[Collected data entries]

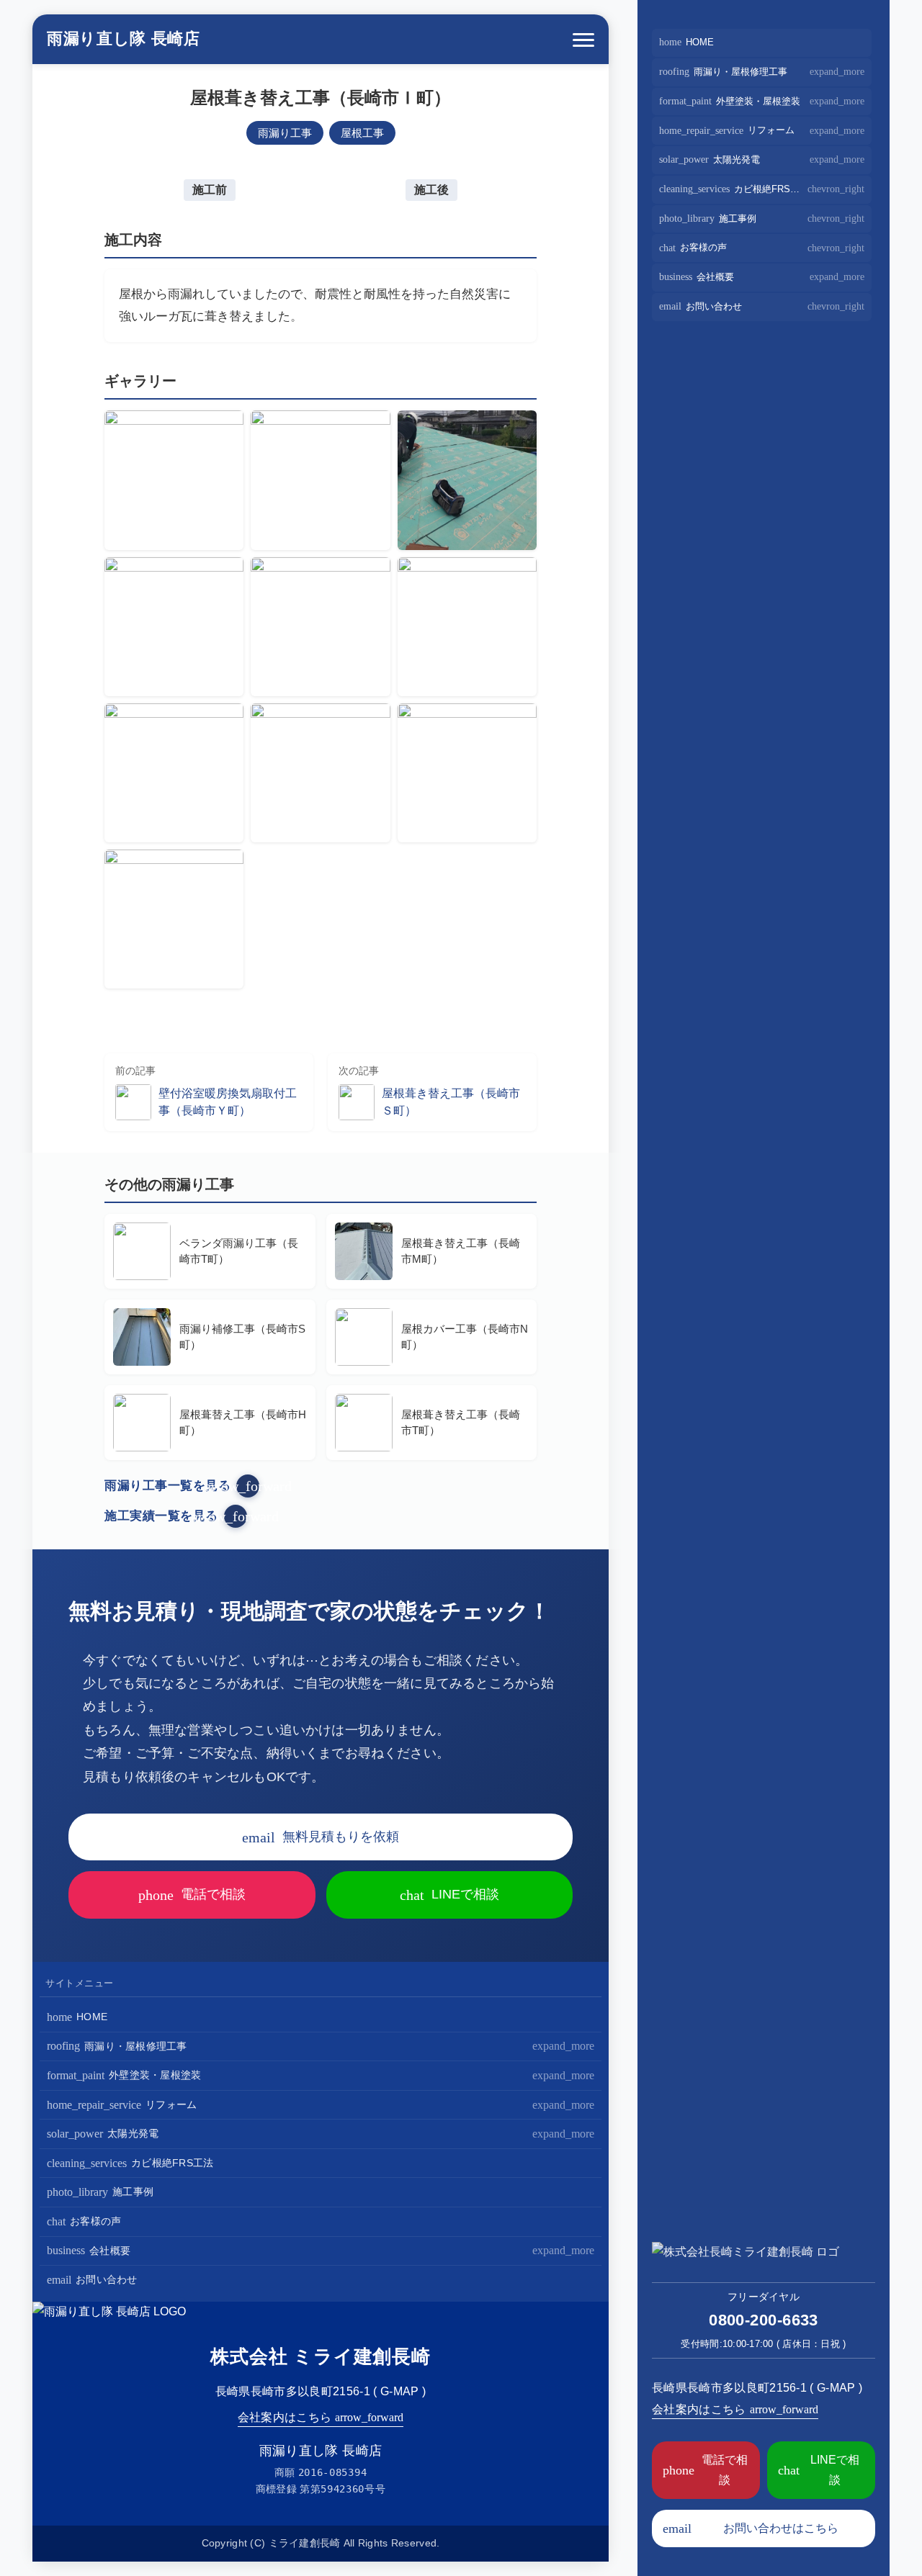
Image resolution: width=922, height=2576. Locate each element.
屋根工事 (362, 133)
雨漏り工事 (285, 133)
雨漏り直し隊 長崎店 (123, 39)
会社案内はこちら (321, 2417)
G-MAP (399, 2391)
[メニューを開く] (583, 39)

WORK REQUIRED: Since the copy should hold text only, set down each record exactly and leave the pictures out.

PROBLEM SOLUTION:
Image resolution: width=922, height=2576. Locate each element.
屋根工事 (362, 133)
雨漏り工事 (285, 133)
雨漏り直し隊 長崎店 (123, 39)
会社案内はこちら (321, 2417)
G-MAP (399, 2391)
[メニューを開く] (583, 39)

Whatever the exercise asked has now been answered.